Efficient hydrogen evolution reaction at the phase transition boundary of polymorphic Mo1−xWxTe2

Phase engineering of two-dimensional transition-metal dichalcogenides (TMDs) has been the subject of considerable interest as it represents a promising strategy for a highly active hydrogen evolution reaction (HER). However, various types of active sites on the basal planes and edges of TMDs have shown complicated mechanisms of the HER in TMDs, hindering the systematic engineering of the catalytic activity of TMDs.

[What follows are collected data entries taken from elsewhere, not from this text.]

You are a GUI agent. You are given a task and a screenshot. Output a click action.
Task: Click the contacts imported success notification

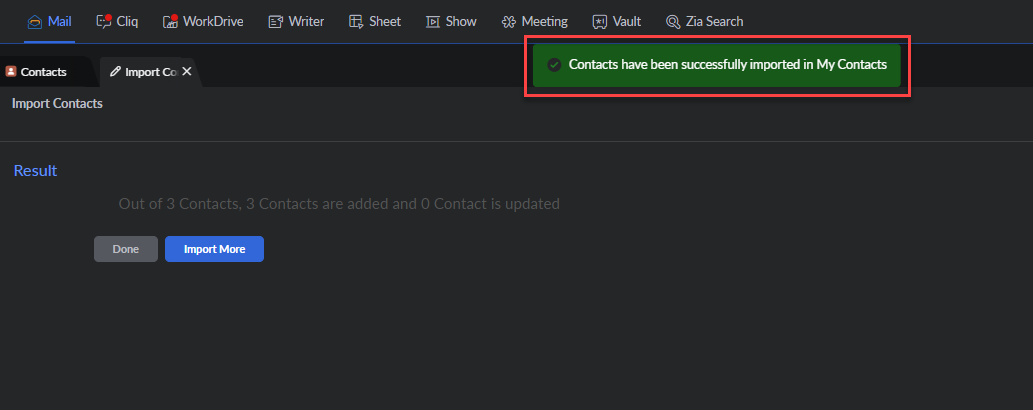(x=727, y=65)
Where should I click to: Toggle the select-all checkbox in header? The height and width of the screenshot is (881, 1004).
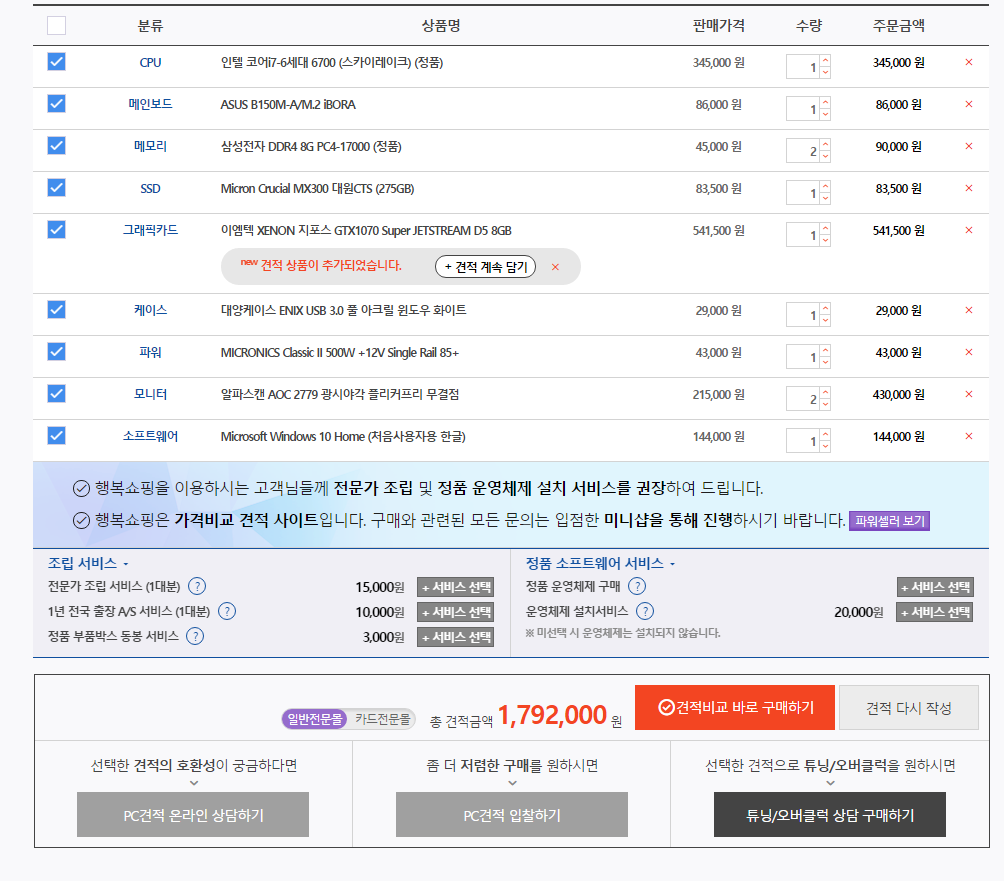57,25
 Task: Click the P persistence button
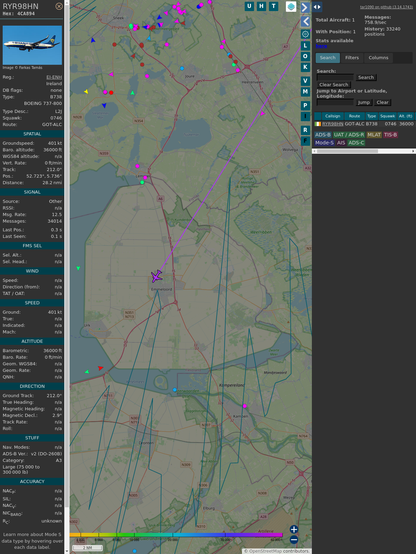[305, 106]
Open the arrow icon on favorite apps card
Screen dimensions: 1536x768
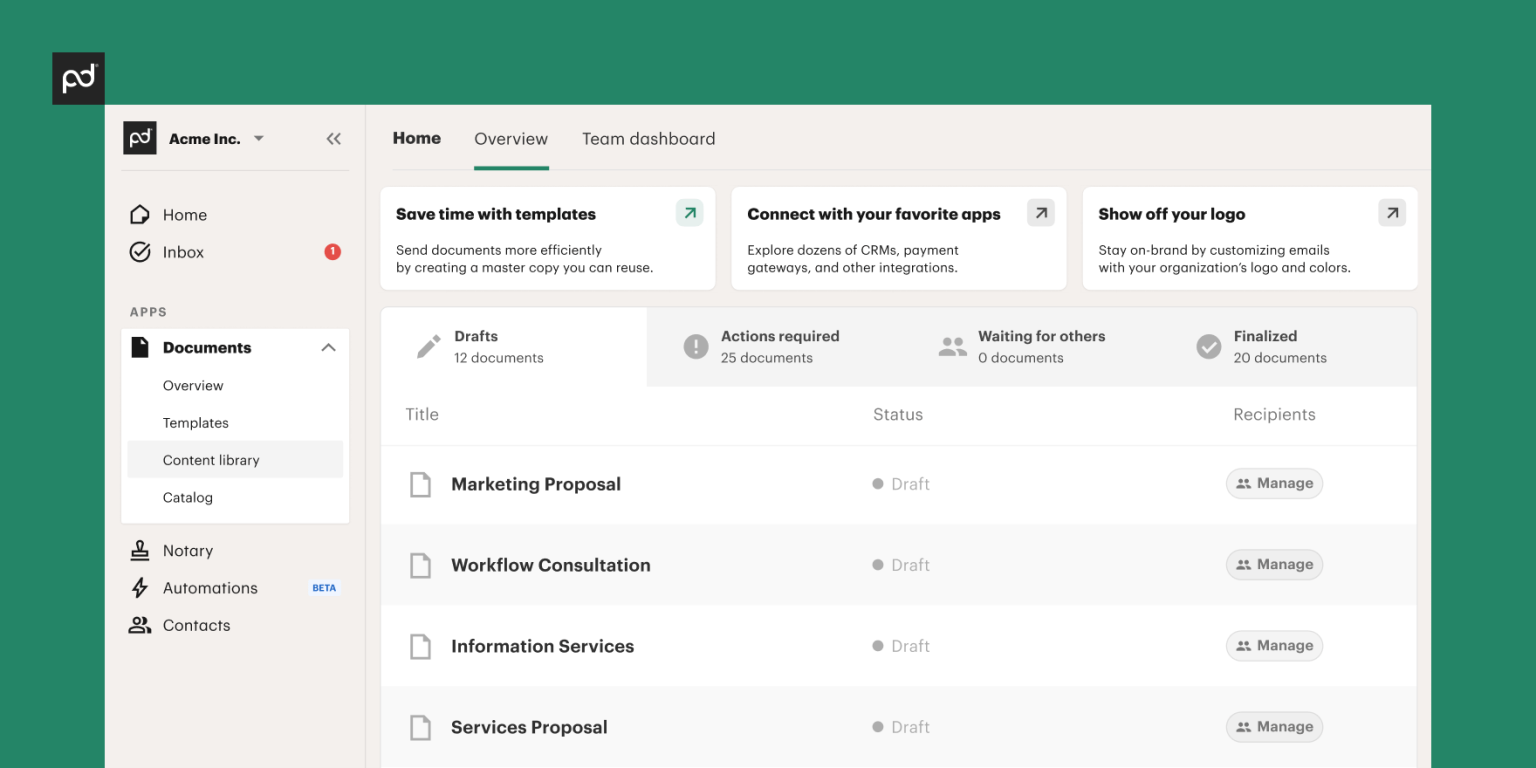click(x=1041, y=213)
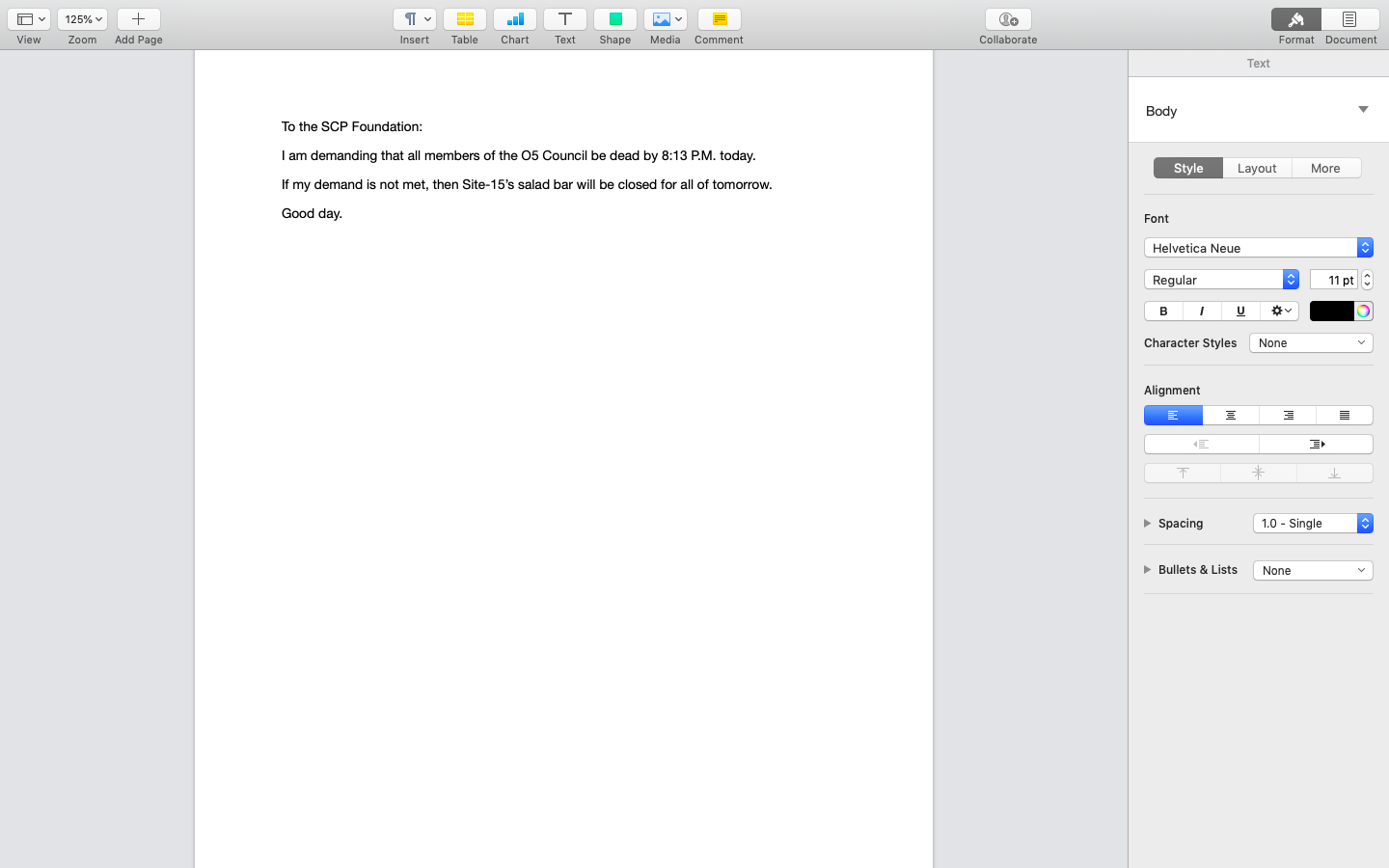The image size is (1389, 868).
Task: Toggle underline text formatting
Action: (1240, 311)
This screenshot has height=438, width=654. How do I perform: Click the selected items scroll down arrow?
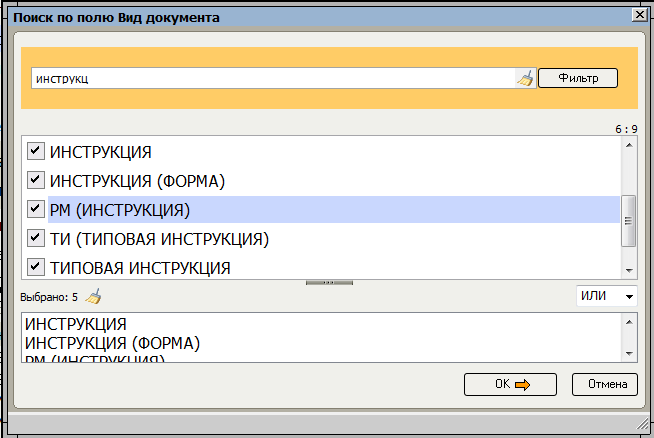point(629,354)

Here, we report the intrinsic basal-plane activity of a series of TMDs, Mo1−xWxTe2, whose phases can be engineered from semiconducting to metallic states by adjusting the stoichiometric ratio of tungsten atoms (x). Three forms of 2H- (semiconducting) and 1T′-(metallic) Mo1−xWxTe2, bulk, powder, and exfoliated flakes, as well as microreactors, were used to investigate the HER process of the phase-engineered TMDs. The catalytic activity of Mo1−xWxTe2 exhibits the best performance at the phase-transition boundary (i.e., x = 0.09) with a hydrogen conversion rate of 0.692 s−1, which is 10–20 times higher than that of other 2H and 1T′ samples with different x values. Our study provides a novel approach, using the phase-transition boundary, to modify the catalytic activity of polymorphic nanomaterials.